◆ **Required action**
Search the data for "computer". Each line containing it is to be copied.

[Data excerpts]
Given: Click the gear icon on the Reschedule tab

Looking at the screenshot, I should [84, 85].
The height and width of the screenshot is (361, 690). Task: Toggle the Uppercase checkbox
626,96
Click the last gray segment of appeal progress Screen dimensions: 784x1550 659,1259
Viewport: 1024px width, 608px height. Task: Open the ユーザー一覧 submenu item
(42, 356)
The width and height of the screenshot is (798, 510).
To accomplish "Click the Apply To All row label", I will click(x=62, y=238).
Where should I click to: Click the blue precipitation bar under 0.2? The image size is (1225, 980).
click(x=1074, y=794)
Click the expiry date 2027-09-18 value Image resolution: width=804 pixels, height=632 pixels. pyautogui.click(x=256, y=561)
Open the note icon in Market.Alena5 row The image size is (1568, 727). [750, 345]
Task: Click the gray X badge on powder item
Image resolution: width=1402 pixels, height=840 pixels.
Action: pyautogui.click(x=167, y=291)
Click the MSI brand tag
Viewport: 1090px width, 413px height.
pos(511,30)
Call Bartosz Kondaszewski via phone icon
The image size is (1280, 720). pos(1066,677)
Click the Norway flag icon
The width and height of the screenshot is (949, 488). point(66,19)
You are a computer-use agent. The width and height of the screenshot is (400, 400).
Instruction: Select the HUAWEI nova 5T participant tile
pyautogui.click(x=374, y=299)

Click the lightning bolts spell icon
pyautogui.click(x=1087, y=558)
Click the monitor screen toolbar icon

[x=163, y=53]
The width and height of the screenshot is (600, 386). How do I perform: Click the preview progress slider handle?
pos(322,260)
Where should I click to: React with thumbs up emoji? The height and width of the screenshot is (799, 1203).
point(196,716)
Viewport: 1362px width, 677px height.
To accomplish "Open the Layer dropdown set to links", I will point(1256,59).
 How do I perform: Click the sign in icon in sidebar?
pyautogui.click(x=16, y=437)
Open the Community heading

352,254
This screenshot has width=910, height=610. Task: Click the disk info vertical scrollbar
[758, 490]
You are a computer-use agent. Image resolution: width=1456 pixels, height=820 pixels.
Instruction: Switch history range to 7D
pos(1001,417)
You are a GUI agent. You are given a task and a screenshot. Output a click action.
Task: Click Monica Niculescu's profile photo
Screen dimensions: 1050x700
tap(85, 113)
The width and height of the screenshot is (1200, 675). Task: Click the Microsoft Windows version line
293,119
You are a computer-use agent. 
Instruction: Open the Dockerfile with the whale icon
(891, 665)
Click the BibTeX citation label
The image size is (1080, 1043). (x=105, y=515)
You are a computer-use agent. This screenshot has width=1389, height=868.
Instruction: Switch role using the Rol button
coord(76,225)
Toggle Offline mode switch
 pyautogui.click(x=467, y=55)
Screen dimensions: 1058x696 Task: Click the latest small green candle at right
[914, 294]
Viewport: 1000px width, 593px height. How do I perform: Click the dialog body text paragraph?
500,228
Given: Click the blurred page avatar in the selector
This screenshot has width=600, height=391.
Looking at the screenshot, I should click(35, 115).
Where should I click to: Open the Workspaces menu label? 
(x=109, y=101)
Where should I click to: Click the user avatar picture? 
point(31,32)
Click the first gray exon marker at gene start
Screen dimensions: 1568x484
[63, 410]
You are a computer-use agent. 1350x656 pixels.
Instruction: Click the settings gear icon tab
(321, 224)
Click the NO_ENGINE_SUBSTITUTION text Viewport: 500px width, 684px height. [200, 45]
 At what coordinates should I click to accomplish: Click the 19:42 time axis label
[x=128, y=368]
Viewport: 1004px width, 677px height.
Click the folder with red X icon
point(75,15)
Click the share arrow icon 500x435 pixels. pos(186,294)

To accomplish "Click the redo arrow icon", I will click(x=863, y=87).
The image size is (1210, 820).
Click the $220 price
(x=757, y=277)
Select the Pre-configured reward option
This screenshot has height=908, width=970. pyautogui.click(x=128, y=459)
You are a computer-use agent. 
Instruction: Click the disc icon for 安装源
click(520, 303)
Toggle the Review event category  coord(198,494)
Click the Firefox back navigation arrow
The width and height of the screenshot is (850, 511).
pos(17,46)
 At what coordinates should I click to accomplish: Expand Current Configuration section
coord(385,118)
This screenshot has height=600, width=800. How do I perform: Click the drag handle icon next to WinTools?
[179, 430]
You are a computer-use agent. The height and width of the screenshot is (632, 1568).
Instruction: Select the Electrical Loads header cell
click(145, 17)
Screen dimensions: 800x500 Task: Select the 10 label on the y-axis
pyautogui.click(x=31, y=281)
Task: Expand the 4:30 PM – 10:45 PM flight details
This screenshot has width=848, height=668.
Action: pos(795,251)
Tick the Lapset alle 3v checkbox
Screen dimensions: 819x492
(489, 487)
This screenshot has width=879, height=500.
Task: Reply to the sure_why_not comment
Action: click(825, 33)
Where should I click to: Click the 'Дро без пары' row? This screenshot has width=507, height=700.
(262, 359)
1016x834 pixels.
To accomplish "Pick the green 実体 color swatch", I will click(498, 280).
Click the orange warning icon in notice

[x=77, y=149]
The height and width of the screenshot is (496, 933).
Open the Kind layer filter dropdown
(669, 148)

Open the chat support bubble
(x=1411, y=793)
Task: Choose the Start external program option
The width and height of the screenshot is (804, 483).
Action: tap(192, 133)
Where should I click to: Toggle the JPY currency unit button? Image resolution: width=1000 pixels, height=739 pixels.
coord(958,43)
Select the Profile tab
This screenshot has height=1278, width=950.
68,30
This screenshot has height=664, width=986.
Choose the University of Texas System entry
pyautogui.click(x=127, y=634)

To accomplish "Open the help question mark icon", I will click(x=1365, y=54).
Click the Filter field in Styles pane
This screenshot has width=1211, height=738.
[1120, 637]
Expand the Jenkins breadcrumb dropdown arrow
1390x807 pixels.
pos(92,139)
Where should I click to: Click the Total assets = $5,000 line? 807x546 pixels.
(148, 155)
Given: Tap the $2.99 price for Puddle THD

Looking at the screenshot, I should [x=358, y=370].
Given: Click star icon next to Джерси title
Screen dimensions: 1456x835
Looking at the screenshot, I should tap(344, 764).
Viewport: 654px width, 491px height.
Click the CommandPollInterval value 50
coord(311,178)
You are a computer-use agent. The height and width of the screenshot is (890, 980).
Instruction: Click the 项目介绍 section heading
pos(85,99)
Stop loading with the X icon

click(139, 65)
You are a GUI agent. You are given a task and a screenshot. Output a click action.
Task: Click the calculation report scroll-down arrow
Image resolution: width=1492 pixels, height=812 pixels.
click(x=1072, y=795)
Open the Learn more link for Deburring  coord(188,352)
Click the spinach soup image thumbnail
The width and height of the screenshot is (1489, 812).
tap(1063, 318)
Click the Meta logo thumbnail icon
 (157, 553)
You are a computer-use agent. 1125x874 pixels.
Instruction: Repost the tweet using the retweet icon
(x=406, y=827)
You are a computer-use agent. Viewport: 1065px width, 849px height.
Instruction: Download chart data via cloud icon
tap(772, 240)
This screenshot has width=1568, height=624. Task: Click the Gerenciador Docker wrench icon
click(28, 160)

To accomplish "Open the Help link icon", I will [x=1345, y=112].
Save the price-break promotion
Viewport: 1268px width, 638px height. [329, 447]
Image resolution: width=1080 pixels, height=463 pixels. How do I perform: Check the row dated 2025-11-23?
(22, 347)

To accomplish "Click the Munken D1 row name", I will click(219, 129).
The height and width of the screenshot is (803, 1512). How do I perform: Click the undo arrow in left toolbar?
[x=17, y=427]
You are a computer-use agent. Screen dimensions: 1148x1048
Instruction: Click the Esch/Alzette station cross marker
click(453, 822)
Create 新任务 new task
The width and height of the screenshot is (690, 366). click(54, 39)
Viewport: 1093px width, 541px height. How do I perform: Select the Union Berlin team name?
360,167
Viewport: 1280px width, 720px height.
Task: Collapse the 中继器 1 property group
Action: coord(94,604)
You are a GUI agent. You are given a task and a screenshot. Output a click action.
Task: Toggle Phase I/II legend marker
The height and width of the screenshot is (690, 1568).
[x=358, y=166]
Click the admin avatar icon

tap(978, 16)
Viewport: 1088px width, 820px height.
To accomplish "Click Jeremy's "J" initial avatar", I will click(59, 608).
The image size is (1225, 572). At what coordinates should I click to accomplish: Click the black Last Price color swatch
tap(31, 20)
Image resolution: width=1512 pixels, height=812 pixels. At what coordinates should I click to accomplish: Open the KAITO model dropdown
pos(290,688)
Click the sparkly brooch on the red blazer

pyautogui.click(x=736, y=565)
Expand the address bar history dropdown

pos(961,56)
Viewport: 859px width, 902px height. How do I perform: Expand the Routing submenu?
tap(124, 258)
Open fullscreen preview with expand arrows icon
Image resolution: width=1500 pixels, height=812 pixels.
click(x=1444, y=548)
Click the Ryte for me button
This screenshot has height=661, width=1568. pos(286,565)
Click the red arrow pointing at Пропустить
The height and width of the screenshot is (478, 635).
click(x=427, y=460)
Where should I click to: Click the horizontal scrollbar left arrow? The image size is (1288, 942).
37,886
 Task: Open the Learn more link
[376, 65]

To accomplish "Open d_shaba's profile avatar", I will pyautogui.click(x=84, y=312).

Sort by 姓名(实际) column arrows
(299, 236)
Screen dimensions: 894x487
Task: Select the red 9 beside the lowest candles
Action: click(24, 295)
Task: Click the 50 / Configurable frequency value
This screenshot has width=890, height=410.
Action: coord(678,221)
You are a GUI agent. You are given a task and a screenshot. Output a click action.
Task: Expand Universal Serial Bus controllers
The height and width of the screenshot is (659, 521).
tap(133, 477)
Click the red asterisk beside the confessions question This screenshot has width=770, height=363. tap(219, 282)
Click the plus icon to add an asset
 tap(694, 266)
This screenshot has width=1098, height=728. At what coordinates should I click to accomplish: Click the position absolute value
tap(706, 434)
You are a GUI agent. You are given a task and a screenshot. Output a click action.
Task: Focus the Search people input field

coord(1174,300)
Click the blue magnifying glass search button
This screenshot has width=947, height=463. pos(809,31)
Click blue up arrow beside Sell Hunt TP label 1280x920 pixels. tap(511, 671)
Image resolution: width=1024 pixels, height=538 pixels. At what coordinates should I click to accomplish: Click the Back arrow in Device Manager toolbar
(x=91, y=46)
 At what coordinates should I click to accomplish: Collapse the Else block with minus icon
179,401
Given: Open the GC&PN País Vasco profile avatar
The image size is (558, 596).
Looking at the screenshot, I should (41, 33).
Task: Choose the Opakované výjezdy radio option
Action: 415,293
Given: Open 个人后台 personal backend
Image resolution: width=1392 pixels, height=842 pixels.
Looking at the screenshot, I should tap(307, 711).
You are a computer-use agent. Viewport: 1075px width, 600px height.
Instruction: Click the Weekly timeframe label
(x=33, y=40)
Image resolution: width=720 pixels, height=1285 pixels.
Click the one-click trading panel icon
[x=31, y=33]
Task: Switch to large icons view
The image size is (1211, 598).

◆ **Reply to the task**
You are a computer-use agent. The width and height of the screenshot is (400, 400).
You are a computer-use agent. Image resolution: width=1456 pixels, height=820 pixels.
You are a computer-use agent. 
You are a computer-use agent. This screenshot has width=1389, height=868.
You are a computer-use agent. 1350x656 pixels.
You are a computer-use agent. 
You are a computer-use agent. The height and width of the screenshot is (632, 1568).
You are a computer-use agent. The height and width of the screenshot is (890, 980).
You are a computer-use agent. 1125x874 pixels.
You are a computer-use agent. Viewport: 1065px width, 849px height.
You are a computer-use agent. Screen dimensions: 1148x1048
You are a computer-use agent. Viewport: 1075px width, 600px height.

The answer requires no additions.